Auch bei der Themenauswahl bestätigt sich die Hypothese. Die beiden Sender gewichten bestimmte Themen anders. So hatten VRT und RTBF nur in neun von 21 Sendungen das gleiche Thema als Aufmacher. Sieben davon behandelten Auslandsthemen, die offenbar als gleich wichtig eingestuft wurden – so zum Beispiel der Tod Osama Bin Ladens oder die Verhaftung von Dominique Strauss-Kahn. Auffällig ist auch, dass die Sender andere thematische Schwerpunkte setzen. So berichtete der frankophone Sender RTBF insgesamt 67 Minuten über den Fall Strauss-Kahn, VRT nur 28 Minuten. Über den Unfalltod des flämischen Radrennfahrers Wouter Weylandt berichtete wiederum VRT ausführlicher: Während der flämische Sender insgesamt eine halbe Stunde auf das Thema verwendete, war es den Wallonen nur drei Minuten und 18 Sekunden wert.

Die Ergebnisse zeigen, dass der öffentlich-rechtliche Rundfunk in Belgien klar unterschiedliche Prioritäten setzt und den jeweils anderen Landesteil in der Berichterstattung völlig vernachlässigt.
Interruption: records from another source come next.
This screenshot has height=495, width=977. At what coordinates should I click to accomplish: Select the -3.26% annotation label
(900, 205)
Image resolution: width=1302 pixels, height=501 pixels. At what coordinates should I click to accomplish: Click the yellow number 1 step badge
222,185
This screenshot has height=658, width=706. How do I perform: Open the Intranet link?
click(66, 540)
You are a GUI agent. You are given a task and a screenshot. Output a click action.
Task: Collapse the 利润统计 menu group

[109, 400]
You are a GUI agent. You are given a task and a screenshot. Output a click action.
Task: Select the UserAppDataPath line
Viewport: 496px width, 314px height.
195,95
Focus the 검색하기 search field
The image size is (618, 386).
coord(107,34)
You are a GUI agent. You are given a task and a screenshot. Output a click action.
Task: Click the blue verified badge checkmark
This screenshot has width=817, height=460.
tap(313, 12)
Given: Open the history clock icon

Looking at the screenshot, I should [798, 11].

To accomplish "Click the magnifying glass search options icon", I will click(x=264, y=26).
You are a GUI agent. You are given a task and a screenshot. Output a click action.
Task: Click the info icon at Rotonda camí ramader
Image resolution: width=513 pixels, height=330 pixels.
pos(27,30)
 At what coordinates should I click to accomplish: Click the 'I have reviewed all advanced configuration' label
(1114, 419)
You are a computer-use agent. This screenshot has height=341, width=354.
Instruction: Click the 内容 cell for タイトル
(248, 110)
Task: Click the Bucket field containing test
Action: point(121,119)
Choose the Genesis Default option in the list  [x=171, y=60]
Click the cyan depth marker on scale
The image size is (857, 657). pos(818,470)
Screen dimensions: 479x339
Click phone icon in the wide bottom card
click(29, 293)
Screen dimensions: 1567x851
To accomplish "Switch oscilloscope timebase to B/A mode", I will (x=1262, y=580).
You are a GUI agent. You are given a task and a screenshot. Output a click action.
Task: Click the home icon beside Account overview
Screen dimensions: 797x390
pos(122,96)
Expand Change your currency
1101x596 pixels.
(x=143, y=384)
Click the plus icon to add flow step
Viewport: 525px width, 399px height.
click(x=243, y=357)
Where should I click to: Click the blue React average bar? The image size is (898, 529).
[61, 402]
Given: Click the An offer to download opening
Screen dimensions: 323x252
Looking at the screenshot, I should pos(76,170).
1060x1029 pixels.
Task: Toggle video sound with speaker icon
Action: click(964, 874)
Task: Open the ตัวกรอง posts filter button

Doch wie soll ein Dialog entstehen, wenn nicht einmal die Medien versuchen, Flamen und Wallonen füreinander zu interessieren? „Was die Gesellschaft über sich weiß, weiß sie aus Veröffentlichungen über sich.“[1] Flamen und Wallonen können demnach nichts übereinander wissen, da die Nachbarn in den Medien nicht dargestellt werden. Dabei sollte es Aufgabe des öffentlich-rechtlichen Rundfunks sein, alle Gruppen einer Gesellschaft abzubilden. Die völlige Offenheit für Themen und Akteure ist eine Grundvoraussetzung von Öffentlichkeit. In Belgien gibt es zwei Öffentlichkeiten, die sich immer mehr zu zwei Welten entwickeln.

Damit ganz Belgien in einen Dialog tritt, müssen die Medien ihren Teil dazu beitragen – und es bedarf einem öffentlich-rechtlichen Rundfunk, der in allen Belangen beide Seiten zu Wort kommen lässt. Aktuell ist das nicht der Fall.


[1]   Marcinkowski, Frank (1993): Publizistik als autopoietisches System. Politik und Massenmedien. Eine systemtheoretische Analyse. Opladen. S. 120.